Your answer should reproduce the full set of records exactly as given.

========================================

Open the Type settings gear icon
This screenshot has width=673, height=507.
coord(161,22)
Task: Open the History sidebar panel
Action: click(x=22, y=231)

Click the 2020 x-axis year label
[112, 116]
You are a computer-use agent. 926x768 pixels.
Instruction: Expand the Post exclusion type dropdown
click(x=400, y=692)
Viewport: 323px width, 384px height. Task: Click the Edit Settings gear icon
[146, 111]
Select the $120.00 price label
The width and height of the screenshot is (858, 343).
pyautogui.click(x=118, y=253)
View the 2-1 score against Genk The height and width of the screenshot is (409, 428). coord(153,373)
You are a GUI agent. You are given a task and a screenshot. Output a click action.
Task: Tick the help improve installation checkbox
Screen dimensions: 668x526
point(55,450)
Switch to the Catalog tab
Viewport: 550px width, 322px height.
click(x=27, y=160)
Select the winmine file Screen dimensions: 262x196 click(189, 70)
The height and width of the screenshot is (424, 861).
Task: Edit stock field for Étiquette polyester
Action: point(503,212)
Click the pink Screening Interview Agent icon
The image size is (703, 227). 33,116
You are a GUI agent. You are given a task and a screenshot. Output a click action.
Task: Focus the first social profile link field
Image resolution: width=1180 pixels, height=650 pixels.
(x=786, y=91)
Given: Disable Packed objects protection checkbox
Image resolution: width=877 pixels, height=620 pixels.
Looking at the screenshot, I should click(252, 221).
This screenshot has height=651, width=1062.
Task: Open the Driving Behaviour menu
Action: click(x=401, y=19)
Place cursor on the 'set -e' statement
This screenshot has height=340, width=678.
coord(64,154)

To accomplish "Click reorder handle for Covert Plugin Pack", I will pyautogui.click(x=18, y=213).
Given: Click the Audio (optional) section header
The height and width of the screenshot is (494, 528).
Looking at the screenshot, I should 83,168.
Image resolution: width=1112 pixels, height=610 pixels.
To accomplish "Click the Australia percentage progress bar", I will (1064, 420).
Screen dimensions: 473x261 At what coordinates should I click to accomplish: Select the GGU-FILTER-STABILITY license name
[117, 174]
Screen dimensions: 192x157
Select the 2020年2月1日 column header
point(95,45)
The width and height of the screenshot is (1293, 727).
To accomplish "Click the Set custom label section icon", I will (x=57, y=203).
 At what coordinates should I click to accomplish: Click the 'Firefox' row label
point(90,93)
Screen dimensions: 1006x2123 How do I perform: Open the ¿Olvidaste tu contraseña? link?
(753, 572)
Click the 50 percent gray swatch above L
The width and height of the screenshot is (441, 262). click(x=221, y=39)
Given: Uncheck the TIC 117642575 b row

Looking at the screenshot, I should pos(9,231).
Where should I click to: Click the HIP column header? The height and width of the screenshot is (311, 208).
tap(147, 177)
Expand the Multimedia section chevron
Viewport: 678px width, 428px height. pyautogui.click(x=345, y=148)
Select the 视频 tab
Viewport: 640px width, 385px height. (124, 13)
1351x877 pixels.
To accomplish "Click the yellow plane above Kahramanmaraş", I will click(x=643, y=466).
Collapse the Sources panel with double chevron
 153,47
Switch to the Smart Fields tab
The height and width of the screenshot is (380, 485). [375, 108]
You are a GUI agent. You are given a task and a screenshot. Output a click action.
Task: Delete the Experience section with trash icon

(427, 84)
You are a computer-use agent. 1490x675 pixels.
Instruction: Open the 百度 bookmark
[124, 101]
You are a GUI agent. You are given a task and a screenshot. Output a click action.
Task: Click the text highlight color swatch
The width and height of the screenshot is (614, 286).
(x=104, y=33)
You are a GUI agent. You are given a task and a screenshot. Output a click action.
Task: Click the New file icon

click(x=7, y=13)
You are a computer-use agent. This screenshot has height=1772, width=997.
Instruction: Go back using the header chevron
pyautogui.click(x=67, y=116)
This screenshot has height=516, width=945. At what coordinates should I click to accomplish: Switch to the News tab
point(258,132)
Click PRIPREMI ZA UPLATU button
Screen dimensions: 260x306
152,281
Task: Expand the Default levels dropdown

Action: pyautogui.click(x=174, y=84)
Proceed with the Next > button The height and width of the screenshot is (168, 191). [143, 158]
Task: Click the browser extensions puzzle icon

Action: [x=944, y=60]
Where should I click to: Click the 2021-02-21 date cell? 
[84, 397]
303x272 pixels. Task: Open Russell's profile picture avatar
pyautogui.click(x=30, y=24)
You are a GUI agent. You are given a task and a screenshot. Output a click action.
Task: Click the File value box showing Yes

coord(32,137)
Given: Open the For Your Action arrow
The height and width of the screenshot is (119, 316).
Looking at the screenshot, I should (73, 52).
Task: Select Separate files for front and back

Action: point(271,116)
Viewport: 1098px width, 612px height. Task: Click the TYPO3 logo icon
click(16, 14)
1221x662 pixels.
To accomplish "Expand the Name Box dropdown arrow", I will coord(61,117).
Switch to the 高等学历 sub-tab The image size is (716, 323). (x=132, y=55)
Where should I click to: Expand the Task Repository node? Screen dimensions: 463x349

========================================

> **Output for this task**
Open the Type settings gear icon
This screenshot has width=673, height=507.
coord(161,22)
Task: Open the History sidebar panel
Action: click(x=22, y=231)

Click the 2020 x-axis year label
[112, 116]
You are a computer-use agent. 926x768 pixels.
Instruction: Expand the Post exclusion type dropdown
click(x=400, y=692)
Viewport: 323px width, 384px height. Task: Click the Edit Settings gear icon
[146, 111]
Select the $120.00 price label
The width and height of the screenshot is (858, 343).
pyautogui.click(x=118, y=253)
View the 2-1 score against Genk The height and width of the screenshot is (409, 428). coord(153,373)
You are a GUI agent. You are given a task and a screenshot. Output a click action.
Task: Tick the help improve installation checkbox
Screen dimensions: 668x526
point(55,450)
Switch to the Catalog tab
Viewport: 550px width, 322px height.
click(x=27, y=160)
Select the winmine file Screen dimensions: 262x196 click(189, 70)
The height and width of the screenshot is (424, 861).
Task: Edit stock field for Étiquette polyester
Action: point(503,212)
Click the pink Screening Interview Agent icon
The image size is (703, 227). 33,116
You are a GUI agent. You are given a task and a screenshot. Output a click action.
Task: Focus the first social profile link field
Image resolution: width=1180 pixels, height=650 pixels.
(x=786, y=91)
Given: Disable Packed objects protection checkbox
Image resolution: width=877 pixels, height=620 pixels.
Looking at the screenshot, I should click(252, 221).
This screenshot has height=651, width=1062.
Task: Open the Driving Behaviour menu
Action: click(x=401, y=19)
Place cursor on the 'set -e' statement
This screenshot has height=340, width=678.
coord(64,154)

To accomplish "Click reorder handle for Covert Plugin Pack", I will pyautogui.click(x=18, y=213).
Given: Click the Audio (optional) section header
The height and width of the screenshot is (494, 528).
Looking at the screenshot, I should 83,168.
Image resolution: width=1112 pixels, height=610 pixels.
To accomplish "Click the Australia percentage progress bar", I will (1064, 420).
Screen dimensions: 473x261 At what coordinates should I click to accomplish: Select the GGU-FILTER-STABILITY license name
[117, 174]
Screen dimensions: 192x157
Select the 2020年2月1日 column header
point(95,45)
The width and height of the screenshot is (1293, 727).
To accomplish "Click the Set custom label section icon", I will (x=57, y=203).
 At what coordinates should I click to accomplish: Click the 'Firefox' row label
point(90,93)
Screen dimensions: 1006x2123 How do I perform: Open the ¿Olvidaste tu contraseña? link?
(753, 572)
Click the 50 percent gray swatch above L
The width and height of the screenshot is (441, 262). click(x=221, y=39)
Given: Uncheck the TIC 117642575 b row

Looking at the screenshot, I should pos(9,231).
Where should I click to: Click the HIP column header? The height and width of the screenshot is (311, 208).
tap(147, 177)
Expand the Multimedia section chevron
Viewport: 678px width, 428px height. pyautogui.click(x=345, y=148)
Select the 视频 tab
Viewport: 640px width, 385px height. (124, 13)
1351x877 pixels.
To accomplish "Click the yellow plane above Kahramanmaraş", I will click(x=643, y=466).
Collapse the Sources panel with double chevron
 153,47
Switch to the Smart Fields tab
The height and width of the screenshot is (380, 485). [375, 108]
You are a GUI agent. You are given a task and a screenshot. Output a click action.
Task: Delete the Experience section with trash icon

(427, 84)
You are a computer-use agent. 1490x675 pixels.
Instruction: Open the 百度 bookmark
[124, 101]
You are a GUI agent. You are given a task and a screenshot. Output a click action.
Task: Click the text highlight color swatch
The width and height of the screenshot is (614, 286).
(x=104, y=33)
You are a GUI agent. You are given a task and a screenshot. Output a click action.
Task: Click the New file icon

click(x=7, y=13)
You are a computer-use agent. This screenshot has height=1772, width=997.
Instruction: Go back using the header chevron
pyautogui.click(x=67, y=116)
This screenshot has height=516, width=945. At what coordinates should I click to accomplish: Switch to the News tab
point(258,132)
Click PRIPREMI ZA UPLATU button
Screen dimensions: 260x306
152,281
Task: Expand the Default levels dropdown

Action: pyautogui.click(x=174, y=84)
Proceed with the Next > button The height and width of the screenshot is (168, 191). [143, 158]
Task: Click the browser extensions puzzle icon

Action: [x=944, y=60]
Where should I click to: Click the 2021-02-21 date cell? 
[84, 397]
303x272 pixels. Task: Open Russell's profile picture avatar
pyautogui.click(x=30, y=24)
You are a GUI agent. You are given a task and a screenshot. Output a click action.
Task: Click the File value box showing Yes

coord(32,137)
Given: Open the For Your Action arrow
The height and width of the screenshot is (119, 316).
Looking at the screenshot, I should (73, 52).
Task: Select Separate files for front and back

Action: point(271,116)
Viewport: 1098px width, 612px height. Task: Click the TYPO3 logo icon
click(16, 14)
1221x662 pixels.
To accomplish "Expand the Name Box dropdown arrow", I will coord(61,117).
Switch to the 高等学历 sub-tab The image size is (716, 323). (x=132, y=55)
Where should I click to: Expand the Task Repository node? Screen dimensions: 463x349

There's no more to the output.